→ REQUIRED WORK: Retype the entries exactly. Include every line.

(Saved data entries)
>>>>>

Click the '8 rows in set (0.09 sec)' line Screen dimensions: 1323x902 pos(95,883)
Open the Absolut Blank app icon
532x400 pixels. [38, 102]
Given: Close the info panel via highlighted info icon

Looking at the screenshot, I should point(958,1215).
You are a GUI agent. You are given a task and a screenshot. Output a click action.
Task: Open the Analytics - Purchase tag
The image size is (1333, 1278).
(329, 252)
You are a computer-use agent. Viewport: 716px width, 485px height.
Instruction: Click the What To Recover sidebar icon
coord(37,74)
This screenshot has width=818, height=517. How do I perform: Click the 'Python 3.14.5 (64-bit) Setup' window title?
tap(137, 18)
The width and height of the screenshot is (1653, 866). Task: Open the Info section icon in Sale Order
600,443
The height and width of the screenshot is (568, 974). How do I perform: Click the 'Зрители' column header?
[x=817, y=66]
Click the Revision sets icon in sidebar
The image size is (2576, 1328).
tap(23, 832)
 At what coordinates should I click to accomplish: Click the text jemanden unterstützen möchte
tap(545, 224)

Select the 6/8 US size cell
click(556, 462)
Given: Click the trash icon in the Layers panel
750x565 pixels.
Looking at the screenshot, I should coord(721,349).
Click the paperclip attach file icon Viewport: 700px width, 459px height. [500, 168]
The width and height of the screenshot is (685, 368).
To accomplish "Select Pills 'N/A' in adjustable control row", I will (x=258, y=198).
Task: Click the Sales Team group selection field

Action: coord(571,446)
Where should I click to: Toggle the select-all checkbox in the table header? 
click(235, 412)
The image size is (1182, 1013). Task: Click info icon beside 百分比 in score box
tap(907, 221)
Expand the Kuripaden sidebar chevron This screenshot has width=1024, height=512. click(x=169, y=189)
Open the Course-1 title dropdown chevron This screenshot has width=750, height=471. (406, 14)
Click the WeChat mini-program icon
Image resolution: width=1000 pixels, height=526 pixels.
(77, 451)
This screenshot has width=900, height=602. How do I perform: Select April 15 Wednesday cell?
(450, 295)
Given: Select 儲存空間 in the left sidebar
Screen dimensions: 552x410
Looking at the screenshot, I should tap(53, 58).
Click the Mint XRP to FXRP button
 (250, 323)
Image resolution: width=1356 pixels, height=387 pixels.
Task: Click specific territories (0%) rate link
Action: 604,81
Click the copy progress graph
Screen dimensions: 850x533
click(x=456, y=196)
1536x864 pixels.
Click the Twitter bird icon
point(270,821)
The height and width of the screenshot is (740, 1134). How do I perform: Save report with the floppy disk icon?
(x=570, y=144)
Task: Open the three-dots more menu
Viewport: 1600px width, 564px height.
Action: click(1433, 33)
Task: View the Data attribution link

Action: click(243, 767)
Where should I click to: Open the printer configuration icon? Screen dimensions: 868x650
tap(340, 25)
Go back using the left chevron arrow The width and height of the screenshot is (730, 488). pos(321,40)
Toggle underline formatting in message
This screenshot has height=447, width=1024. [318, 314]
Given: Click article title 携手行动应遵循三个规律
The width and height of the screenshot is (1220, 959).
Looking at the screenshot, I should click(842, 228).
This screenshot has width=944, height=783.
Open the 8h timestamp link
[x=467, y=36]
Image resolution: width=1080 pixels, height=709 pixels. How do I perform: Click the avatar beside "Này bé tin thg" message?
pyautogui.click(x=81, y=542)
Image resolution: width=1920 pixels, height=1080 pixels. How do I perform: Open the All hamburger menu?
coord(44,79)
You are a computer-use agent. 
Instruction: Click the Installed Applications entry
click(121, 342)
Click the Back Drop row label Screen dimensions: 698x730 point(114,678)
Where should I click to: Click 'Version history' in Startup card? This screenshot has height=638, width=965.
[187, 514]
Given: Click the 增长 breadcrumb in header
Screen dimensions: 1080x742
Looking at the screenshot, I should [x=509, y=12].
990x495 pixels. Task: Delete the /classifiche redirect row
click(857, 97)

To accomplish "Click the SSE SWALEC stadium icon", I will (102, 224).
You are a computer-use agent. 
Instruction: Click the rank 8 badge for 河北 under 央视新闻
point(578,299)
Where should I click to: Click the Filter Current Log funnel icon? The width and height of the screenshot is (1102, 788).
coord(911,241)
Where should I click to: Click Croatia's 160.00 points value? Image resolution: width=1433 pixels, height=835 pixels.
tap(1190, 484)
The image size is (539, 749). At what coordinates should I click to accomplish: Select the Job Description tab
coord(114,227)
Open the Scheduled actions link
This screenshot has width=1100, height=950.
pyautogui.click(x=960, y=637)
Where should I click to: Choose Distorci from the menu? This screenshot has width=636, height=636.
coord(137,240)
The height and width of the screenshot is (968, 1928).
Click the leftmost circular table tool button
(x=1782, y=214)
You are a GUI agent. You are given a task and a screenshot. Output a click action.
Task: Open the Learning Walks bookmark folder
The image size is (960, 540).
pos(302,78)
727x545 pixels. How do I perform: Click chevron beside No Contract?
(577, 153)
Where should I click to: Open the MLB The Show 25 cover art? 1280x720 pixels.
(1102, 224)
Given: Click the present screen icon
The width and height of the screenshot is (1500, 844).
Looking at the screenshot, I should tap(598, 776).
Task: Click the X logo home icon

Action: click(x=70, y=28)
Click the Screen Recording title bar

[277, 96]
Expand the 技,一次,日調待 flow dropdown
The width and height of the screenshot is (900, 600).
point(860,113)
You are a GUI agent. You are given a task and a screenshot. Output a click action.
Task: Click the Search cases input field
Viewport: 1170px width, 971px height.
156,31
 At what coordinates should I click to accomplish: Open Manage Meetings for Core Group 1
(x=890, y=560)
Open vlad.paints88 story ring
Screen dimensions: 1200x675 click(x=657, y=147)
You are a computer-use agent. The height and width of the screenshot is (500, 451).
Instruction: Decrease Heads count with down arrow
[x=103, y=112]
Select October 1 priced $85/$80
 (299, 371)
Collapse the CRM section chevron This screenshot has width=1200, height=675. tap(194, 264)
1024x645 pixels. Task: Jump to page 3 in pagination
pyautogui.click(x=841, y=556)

<<<<<

→ EXPECTED ANSWER:
Click the '8 rows in set (0.09 sec)' line Screen dimensions: 1323x902 pos(95,883)
Open the Absolut Blank app icon
532x400 pixels. [38, 102]
Given: Close the info panel via highlighted info icon

Looking at the screenshot, I should point(958,1215).
You are a GUI agent. You are given a task and a screenshot. Output a click action.
Task: Open the Analytics - Purchase tag
The image size is (1333, 1278).
(329, 252)
You are a computer-use agent. Viewport: 716px width, 485px height.
Instruction: Click the What To Recover sidebar icon
coord(37,74)
This screenshot has width=818, height=517. How do I perform: Click the 'Python 3.14.5 (64-bit) Setup' window title?
tap(137, 18)
The width and height of the screenshot is (1653, 866). Task: Open the Info section icon in Sale Order
600,443
The height and width of the screenshot is (568, 974). How do I perform: Click the 'Зрители' column header?
[x=817, y=66]
Click the Revision sets icon in sidebar
The image size is (2576, 1328).
tap(23, 832)
 At what coordinates should I click to accomplish: Click the text jemanden unterstützen möchte
tap(545, 224)

Select the 6/8 US size cell
click(556, 462)
Given: Click the trash icon in the Layers panel
750x565 pixels.
Looking at the screenshot, I should coord(721,349).
Click the paperclip attach file icon Viewport: 700px width, 459px height. [500, 168]
The width and height of the screenshot is (685, 368).
To accomplish "Select Pills 'N/A' in adjustable control row", I will (x=258, y=198).
Task: Click the Sales Team group selection field

Action: coord(571,446)
Where should I click to: Toggle the select-all checkbox in the table header? 
click(235, 412)
The image size is (1182, 1013). Task: Click info icon beside 百分比 in score box
tap(907, 221)
Expand the Kuripaden sidebar chevron This screenshot has width=1024, height=512. click(x=169, y=189)
Open the Course-1 title dropdown chevron This screenshot has width=750, height=471. (406, 14)
Click the WeChat mini-program icon
Image resolution: width=1000 pixels, height=526 pixels.
(77, 451)
This screenshot has width=900, height=602. How do I perform: Select April 15 Wednesday cell?
(450, 295)
Given: Select 儲存空間 in the left sidebar
Screen dimensions: 552x410
Looking at the screenshot, I should tap(53, 58).
Click the Mint XRP to FXRP button
 (250, 323)
Image resolution: width=1356 pixels, height=387 pixels.
Task: Click specific territories (0%) rate link
Action: 604,81
Click the copy progress graph
Screen dimensions: 850x533
click(x=456, y=196)
1536x864 pixels.
Click the Twitter bird icon
point(270,821)
The height and width of the screenshot is (740, 1134). How do I perform: Save report with the floppy disk icon?
(x=570, y=144)
Task: Open the three-dots more menu
Viewport: 1600px width, 564px height.
Action: click(1433, 33)
Task: View the Data attribution link

Action: click(243, 767)
Where should I click to: Open the printer configuration icon? Screen dimensions: 868x650
tap(340, 25)
Go back using the left chevron arrow The width and height of the screenshot is (730, 488). pos(321,40)
Toggle underline formatting in message
This screenshot has height=447, width=1024. [318, 314]
Given: Click article title 携手行动应遵循三个规律
The width and height of the screenshot is (1220, 959).
Looking at the screenshot, I should click(842, 228).
This screenshot has width=944, height=783.
Open the 8h timestamp link
[x=467, y=36]
Image resolution: width=1080 pixels, height=709 pixels. How do I perform: Click the avatar beside "Này bé tin thg" message?
pyautogui.click(x=81, y=542)
Image resolution: width=1920 pixels, height=1080 pixels. How do I perform: Open the All hamburger menu?
coord(44,79)
You are a computer-use agent. 
Instruction: Click the Installed Applications entry
click(121, 342)
Click the Back Drop row label Screen dimensions: 698x730 point(114,678)
Where should I click to: Click 'Version history' in Startup card? This screenshot has height=638, width=965.
[187, 514]
Given: Click the 增长 breadcrumb in header
Screen dimensions: 1080x742
Looking at the screenshot, I should [x=509, y=12].
990x495 pixels. Task: Delete the /classifiche redirect row
click(857, 97)

To accomplish "Click the SSE SWALEC stadium icon", I will (102, 224).
You are a computer-use agent. 
Instruction: Click the rank 8 badge for 河北 under 央视新闻
point(578,299)
Where should I click to: Click the Filter Current Log funnel icon? The width and height of the screenshot is (1102, 788).
coord(911,241)
Where should I click to: Click Croatia's 160.00 points value? Image resolution: width=1433 pixels, height=835 pixels.
tap(1190, 484)
The image size is (539, 749). At what coordinates should I click to accomplish: Select the Job Description tab
coord(114,227)
Open the Scheduled actions link
This screenshot has width=1100, height=950.
pyautogui.click(x=960, y=637)
Where should I click to: Choose Distorci from the menu? This screenshot has width=636, height=636.
coord(137,240)
The height and width of the screenshot is (968, 1928).
Click the leftmost circular table tool button
(x=1782, y=214)
You are a GUI agent. You are given a task and a screenshot. Output a click action.
Task: Open the Learning Walks bookmark folder
The image size is (960, 540).
pos(302,78)
727x545 pixels. How do I perform: Click chevron beside No Contract?
(577, 153)
Where should I click to: Open the MLB The Show 25 cover art? 1280x720 pixels.
(1102, 224)
Given: Click the present screen icon
The width and height of the screenshot is (1500, 844).
Looking at the screenshot, I should tap(598, 776).
Task: Click the X logo home icon

Action: click(x=70, y=28)
Click the Screen Recording title bar

[277, 96]
Expand the 技,一次,日調待 flow dropdown
The width and height of the screenshot is (900, 600).
point(860,113)
You are a GUI agent. You are given a task and a screenshot. Output a click action.
Task: Click the Search cases input field
Viewport: 1170px width, 971px height.
156,31
 At what coordinates should I click to accomplish: Open Manage Meetings for Core Group 1
(x=890, y=560)
Open vlad.paints88 story ring
Screen dimensions: 1200x675 click(x=657, y=147)
You are a computer-use agent. The height and width of the screenshot is (500, 451).
Instruction: Decrease Heads count with down arrow
[x=103, y=112]
Select October 1 priced $85/$80
 (299, 371)
Collapse the CRM section chevron This screenshot has width=1200, height=675. tap(194, 264)
1024x645 pixels. Task: Jump to page 3 in pagination
pyautogui.click(x=841, y=556)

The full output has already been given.